◆ WHAT IS EXPECTED
Filter the lines below, copying only those with the string "each".

### RECORDS ###

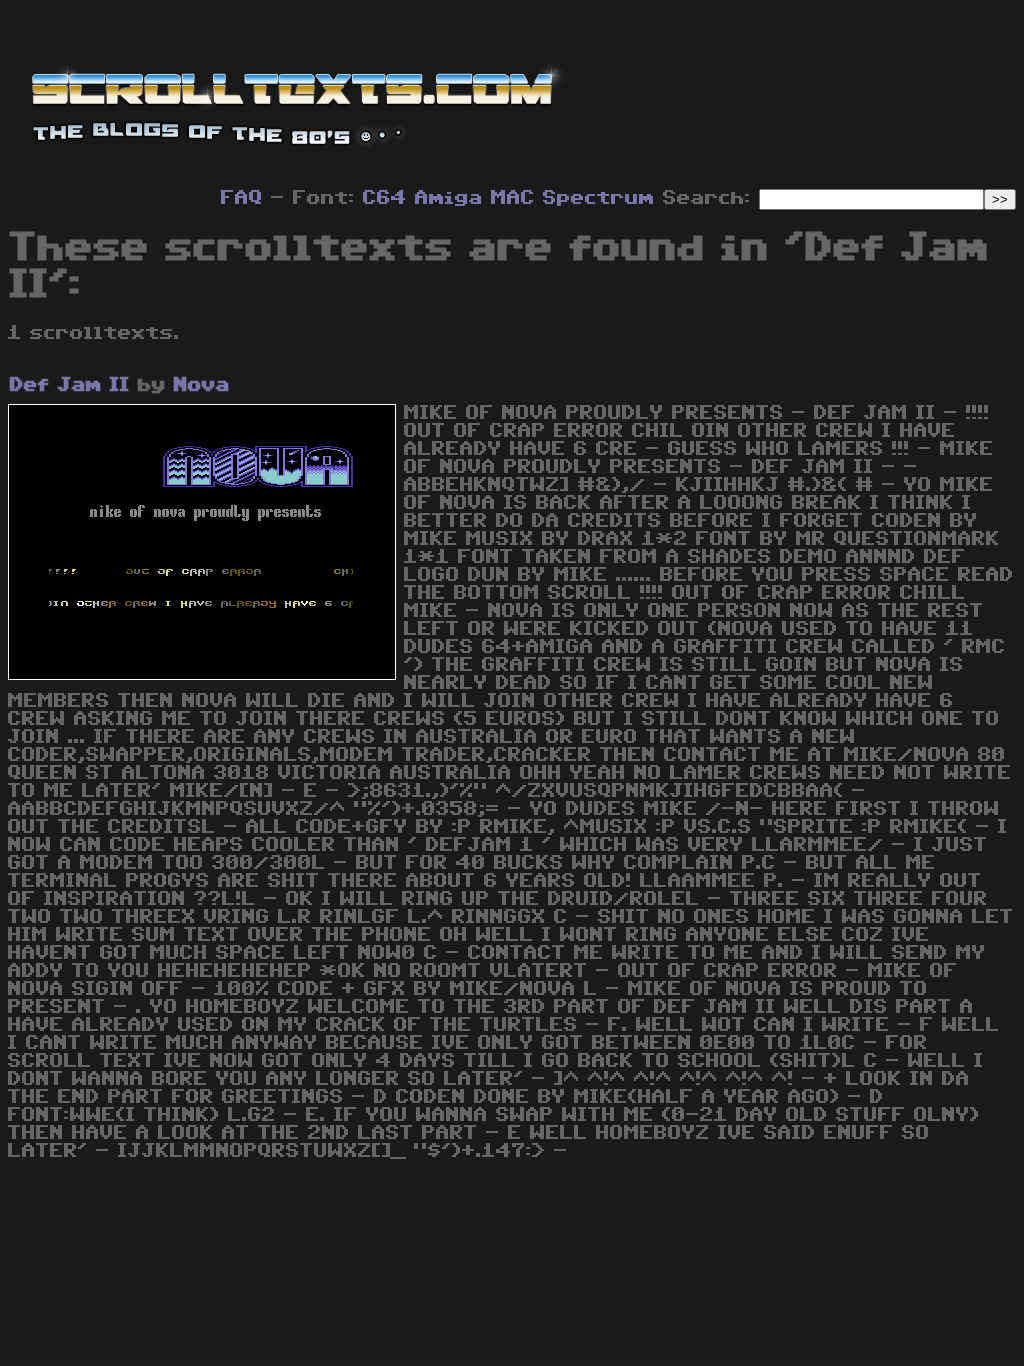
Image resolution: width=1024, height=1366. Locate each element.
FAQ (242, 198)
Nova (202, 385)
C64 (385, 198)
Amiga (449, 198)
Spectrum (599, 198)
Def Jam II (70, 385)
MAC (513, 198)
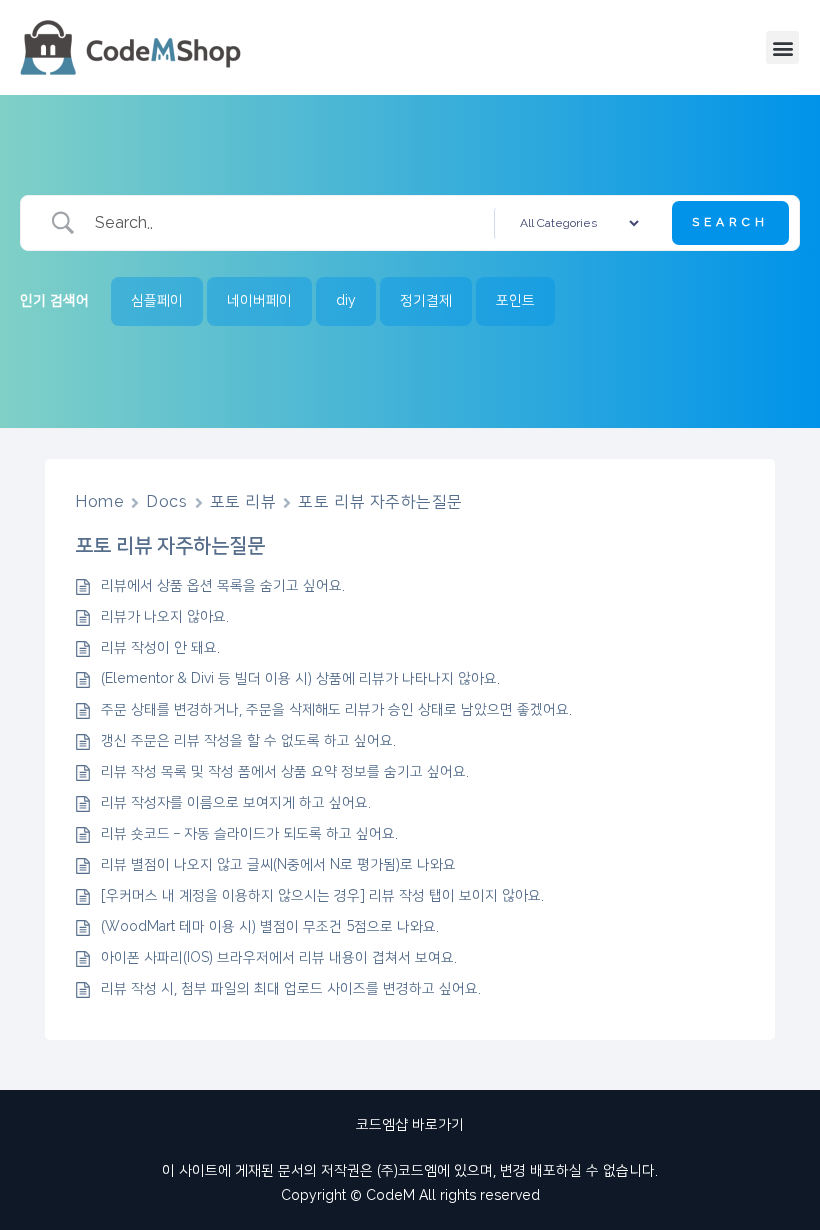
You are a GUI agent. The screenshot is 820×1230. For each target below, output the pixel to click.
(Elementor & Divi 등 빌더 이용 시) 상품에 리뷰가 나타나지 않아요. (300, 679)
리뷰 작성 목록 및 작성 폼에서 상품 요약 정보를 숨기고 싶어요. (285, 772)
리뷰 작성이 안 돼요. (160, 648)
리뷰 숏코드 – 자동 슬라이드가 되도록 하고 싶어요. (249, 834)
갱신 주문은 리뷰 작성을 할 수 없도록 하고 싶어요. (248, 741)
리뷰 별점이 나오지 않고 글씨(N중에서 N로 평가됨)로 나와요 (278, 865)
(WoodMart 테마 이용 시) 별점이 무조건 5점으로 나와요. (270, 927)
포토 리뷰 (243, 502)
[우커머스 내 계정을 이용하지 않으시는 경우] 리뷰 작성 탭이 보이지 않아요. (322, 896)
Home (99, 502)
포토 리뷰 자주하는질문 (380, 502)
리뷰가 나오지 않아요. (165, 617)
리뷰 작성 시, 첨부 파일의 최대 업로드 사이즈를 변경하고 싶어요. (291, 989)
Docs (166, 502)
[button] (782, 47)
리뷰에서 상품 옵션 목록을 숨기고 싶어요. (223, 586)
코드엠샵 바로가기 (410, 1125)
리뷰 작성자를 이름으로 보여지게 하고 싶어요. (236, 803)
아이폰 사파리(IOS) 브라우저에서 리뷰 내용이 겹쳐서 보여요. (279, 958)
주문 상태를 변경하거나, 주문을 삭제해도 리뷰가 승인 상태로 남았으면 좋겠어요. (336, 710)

###

◆ OUTPUT BELOW
Image resolution: width=1024, height=1366. Locate each element.
You are a GUI agent. The screenshot is 820×1230. For each target below, output the pixel to click.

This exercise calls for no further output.